This is a story of the three little piggies. NOT THE story of The Three Little Pigs. Please - note the lower case title and the -gies after pig. In fact, as soon as the story begins, all upper case letters will be dismissed (this is also do to my laziness). Also, there will be no houses of staw, stick or brick; the only structure will be a sushi house. There will also be no wolves with absurd lung capacity; there are villains of a different sort - and villains they really are not, rather women of different nationality with a different view on, well, you will see... This is the story of how little piggies came to be. This story should not to be confused with the well known and beloved fairy tale. This blog, low budget (ok, no budget), does not need any copyright issues.
That being said, let's move on with our not so fairy tale of a story...
ehem, as i was saying, this is the story of the three little piggies. yes, they were very cute although completely unaware of their piggie status, they thought they were cute little "peoples". the first little "people" was from orlando, the second from the antilles, the third was from miami beach. the one from orlando was quiet but didn't always think things through, the one from antilles was smart but confused after the big trip, the one from miami beach was very bad with directions and had gotten very very lost on her way to find the other two "peoples" (something about confusing us1 and a1a) and she was a "little" clumsy. these three little "peoples" were laying down in a bed of feathers, watching a tv show about solving crimes and decided they were very very hungry.
"sushi," the third little "peoples" cried!
"aha!" cried little "peoples" one and two.
and so the adventure began. off to find the sushi house. did i mention these "peoples" were in a land called deerfield beach in the country of florida and none new the area well? yes. so they called out to the heavens, or 411, and requested of a sushi house, and then called back to the heavens, or dialed the number for the sushi house, and requested directions. back and forth they searched and wandered, or drove, making illegal turns, because the second little "peoples" had a little trouble, after a few years in the antilles, navigating the trans-am.
finally locating the location of their desires the three little "peoples" rush in eagerly awaiting a glorious meal.
"diet coke!" cries the first little "peoples."
"me too!" cries the second little "peoples."

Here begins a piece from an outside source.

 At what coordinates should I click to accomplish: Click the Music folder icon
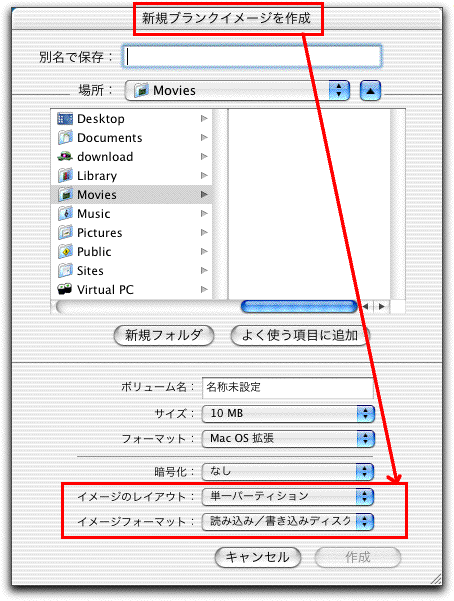tap(65, 213)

"mmmm jasamine tea," says the third little "peoples," because you see, the third little "peoples" is on a yoga and mediation kick and thinks this will bring her closer to whatever it is she is trying to get closer to.
"dumplings!" cries the first little "peoples."
"edemame!" cries the second little "peoples."
"salmon sashimi!" cries the third little "peoples." remember, this little "peoples" has interesting tastes.
"pad thai, spider roll, mexican roll, beauty and the beast roll, hot and sour soup, another mexican roll..." the three little "peoples" eyes are wide as they call out order after order. by this time, the first little "peoples" has already burned his little mouth, or shall i say snout now, on a whole dumpling, the third little "peoples" hands have began to turn into little piggies hooves and she has poured hot jasmine tea all over her poor little piggies hands. the three jovial friends laugh so hard at their own silliness it is hard to tell if they are truely laughing or if they are, in all actuallity, snorting...
the waitress, eager for the little "peoples" (they are still, after all, under the impression they are little "peoples") to continue their gluttonous feast, runs forth with the promise of dessert.
"tempora ice cream!" the little "peoples" shout together, laughing and swaying in the joviality of the evening.
"ahh, fried banana," smiles the waitress coyly.
"no, no," smiles the third little "peoples", "fried ice-cream."
"yes, fried banana too." the waitress licks her chops. it is not the taste of little piggies she likes, she prefers greener food.
"does that come with fried ice cream," quips one of the other "peoples".
"ice-cream tempora, fried banana." with that the waitress walks away.
confused the third little "peoples" turns to a table behind them. it is a table inhabited by real people.
"did we order fried ice-cream or fried bananas," she politely inquires.
"i think you got both," responds the person.
giggiling the little "peoples" thanks the person, turning back to her friends, and the three break out into laughter at how much more would be arriving. they are no longer hungry but the idea of so much food seems humorous the them now. suddenly they hear "what little piggies!" the woman has called them out. they really are little piggies. more laughter erupts as they are not insulted, they are completely humored by this realization and embrace it as only little piggies can.
"we are little piggies," cries the second little piggie.
the third little piggie laughed so hard she snorts. it must be true! the third little piggie proves it so by hogging all of the ice cream. the waitress again confirms the assesment of the neighbor people by crying out:
"you eat a llloootttt, thats good!" her eyes gleaming at all of the green coming her way.
the little piggies laughed and smiled as they crawled back to the trans-am.
"i wonder what is in the fridge at home," wondered the first little piggie.